Brayden Point: We have to address Point, who is most likely to re-sign in Tampa for a price in line with the rest of the team’s cap structure. The strength of that lineup and the tax implications make that the expected outcome here, but he’s also the best goal scorer available in this RFA class (41 this season) and he’s a centre, which comes with built-in higher value. Nikita Kucherov will be Tampa Bay’s highest-paid player next season at $9.5 million and it’s hard to imagine Point getting more from the Lightning than the Art Ross winner. Steven Stamkos, another centre, comes in at $8.5 million. Point likely falls somewhere in that range, but how many centre-hungry teams out there think Point would vastly improve their fortunes? We talk about the possibility Marner gets $11 million-plus on an offer sheet, but there’s far more reason to believe Point would fit that scenario.

Tier II
Timo Meier: The Sharks have $24 million in cap space and we’d presume they’ll re-sign Joe Pavelski. If they manage to also keep Erik Karlsson, that space tightens much more and would make Meier an interesting offer sheet candidate. He is the leader of the next group of Sharks who will be leaned on to keep their long stretch of success going. Meier’s coming off his first 30-goal campaign and was the ninth overall draft pick in 2015 after a couple of big scoring seasons in the QMJHL. He’ll likely make more on his next deal than Vrana, but not as much as the Tier I players. However, if there’s a GM out there who believes Meier will eventually join that class of upper-echelon goal scorers, now would be the time to offer a long-term deal for $6.3 million. Heck, go a little higher to make the compensation a first, second and a third, which San Jose would probably match. If the Sharks did match, though, it would tighten the screws on their cap outlook a little more.

Tier III
Jakub Vrana: The 23-year-old took a nice step forward this season, finishing with 24 goals and 47 points, but he didn’t get on the board at all in the post-season. He will be a key figure for the Caps heading forward, as Washington will need younger players like him to start taking up more important roles in the offence. GM Brian MacLellan’s team has $10 million in cap room and Vrana is easily the most important expiring contract to extend, but things start to get interesting a year from now. Braden Holtby and Nicklas Backstrom are UFA eligible next July, followed by Alex Ovechkin in 2021. We’d expect all of them to stay, but at what combined cost? EvolvingWild has Vrana at $4.3 million on a five-year contract, but if a team comes in and offers a little more than that, it may start to become an issue for the Caps. At that point, though, the compensation would be a first and a third.

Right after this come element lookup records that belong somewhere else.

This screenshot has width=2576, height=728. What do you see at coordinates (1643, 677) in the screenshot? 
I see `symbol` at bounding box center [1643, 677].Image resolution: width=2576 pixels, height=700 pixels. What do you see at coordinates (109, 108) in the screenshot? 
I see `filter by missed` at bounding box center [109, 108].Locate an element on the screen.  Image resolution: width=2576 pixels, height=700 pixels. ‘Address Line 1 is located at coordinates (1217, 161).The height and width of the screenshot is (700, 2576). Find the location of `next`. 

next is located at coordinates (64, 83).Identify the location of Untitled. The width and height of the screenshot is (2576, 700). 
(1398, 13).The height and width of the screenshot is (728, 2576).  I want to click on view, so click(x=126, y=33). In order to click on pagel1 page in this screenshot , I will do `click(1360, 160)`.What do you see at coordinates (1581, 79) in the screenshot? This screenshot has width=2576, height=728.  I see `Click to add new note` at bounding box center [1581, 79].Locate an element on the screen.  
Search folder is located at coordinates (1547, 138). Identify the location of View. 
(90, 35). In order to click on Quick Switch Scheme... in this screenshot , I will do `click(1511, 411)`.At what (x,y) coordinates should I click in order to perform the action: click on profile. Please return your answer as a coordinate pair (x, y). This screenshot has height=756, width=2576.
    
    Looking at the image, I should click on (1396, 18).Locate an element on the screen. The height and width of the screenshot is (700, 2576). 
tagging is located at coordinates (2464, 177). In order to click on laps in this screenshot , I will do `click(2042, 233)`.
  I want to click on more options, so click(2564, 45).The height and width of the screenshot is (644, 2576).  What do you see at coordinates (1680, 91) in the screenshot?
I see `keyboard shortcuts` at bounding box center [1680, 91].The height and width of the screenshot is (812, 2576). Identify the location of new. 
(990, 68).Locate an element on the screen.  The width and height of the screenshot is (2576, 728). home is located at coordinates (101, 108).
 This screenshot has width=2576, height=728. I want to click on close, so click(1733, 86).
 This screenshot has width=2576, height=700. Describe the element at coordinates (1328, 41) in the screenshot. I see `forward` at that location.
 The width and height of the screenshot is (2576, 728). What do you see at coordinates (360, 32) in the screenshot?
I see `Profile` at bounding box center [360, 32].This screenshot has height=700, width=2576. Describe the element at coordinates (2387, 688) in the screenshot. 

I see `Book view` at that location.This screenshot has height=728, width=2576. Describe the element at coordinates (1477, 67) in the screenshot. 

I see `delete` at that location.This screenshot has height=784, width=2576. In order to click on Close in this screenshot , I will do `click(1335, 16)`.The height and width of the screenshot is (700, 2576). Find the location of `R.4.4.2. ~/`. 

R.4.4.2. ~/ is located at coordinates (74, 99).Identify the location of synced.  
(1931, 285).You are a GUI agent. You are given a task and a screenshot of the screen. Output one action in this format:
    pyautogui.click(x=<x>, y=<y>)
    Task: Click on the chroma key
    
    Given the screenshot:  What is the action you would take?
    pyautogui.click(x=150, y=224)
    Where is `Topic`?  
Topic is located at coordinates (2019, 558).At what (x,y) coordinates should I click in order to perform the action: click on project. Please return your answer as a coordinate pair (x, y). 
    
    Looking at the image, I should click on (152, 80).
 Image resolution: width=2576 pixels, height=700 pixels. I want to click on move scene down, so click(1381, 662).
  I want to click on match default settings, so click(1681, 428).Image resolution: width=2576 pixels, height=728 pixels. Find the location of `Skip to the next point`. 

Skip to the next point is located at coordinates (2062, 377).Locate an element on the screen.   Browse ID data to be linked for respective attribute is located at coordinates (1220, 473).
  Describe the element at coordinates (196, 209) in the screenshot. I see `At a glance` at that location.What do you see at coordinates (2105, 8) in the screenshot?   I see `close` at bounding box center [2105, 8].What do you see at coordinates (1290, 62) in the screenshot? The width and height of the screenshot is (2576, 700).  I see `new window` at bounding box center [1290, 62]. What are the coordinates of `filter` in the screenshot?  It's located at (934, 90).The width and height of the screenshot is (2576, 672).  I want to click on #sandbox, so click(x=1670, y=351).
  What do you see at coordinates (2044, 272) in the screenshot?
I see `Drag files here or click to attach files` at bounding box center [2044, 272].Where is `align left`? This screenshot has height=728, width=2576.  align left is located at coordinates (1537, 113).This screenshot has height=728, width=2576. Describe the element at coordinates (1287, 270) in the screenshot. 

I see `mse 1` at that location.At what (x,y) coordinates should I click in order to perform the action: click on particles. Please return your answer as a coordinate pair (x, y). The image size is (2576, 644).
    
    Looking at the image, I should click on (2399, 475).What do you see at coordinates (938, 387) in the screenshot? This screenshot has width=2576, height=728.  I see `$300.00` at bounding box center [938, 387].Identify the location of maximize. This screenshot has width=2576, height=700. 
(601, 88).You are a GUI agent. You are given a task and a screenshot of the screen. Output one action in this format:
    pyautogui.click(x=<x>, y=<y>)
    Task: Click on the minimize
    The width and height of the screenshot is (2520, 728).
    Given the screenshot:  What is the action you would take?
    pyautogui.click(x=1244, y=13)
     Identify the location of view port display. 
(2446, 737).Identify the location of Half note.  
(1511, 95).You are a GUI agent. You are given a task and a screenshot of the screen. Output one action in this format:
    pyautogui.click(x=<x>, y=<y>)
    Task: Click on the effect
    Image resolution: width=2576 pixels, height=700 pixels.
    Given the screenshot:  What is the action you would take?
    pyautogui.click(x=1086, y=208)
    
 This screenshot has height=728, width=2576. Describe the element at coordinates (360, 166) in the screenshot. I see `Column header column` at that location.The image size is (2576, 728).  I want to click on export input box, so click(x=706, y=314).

Kasperi Kapanen: Whether the Leafs have to deal with a Marner offer sheet or not, they only have $8.7 million in projected cap space to start with, plus another $5.3 million when Nathan Horton goes on long-term injured reserve. EvolvingWild’s model has Kapanen slotted in at $2.26 million on a two-year deal, which would be manageable for Dubas. He could even go a little higher. But could a big believer swoop in and offer the soon-to-be 23-year-old a longer-term contract for, say, $4.2 million? The compensation would still only be a second-round pick, but may become too rich for a Toronto team that also has to take care of arbitration-eligible RFA Andreas Johnsson, plus upgrade its defence. Toronto has no shortage of cheap, young wingers in the system that could possibly slot into the bottom-six, so an offer like this could pry Kapanen away.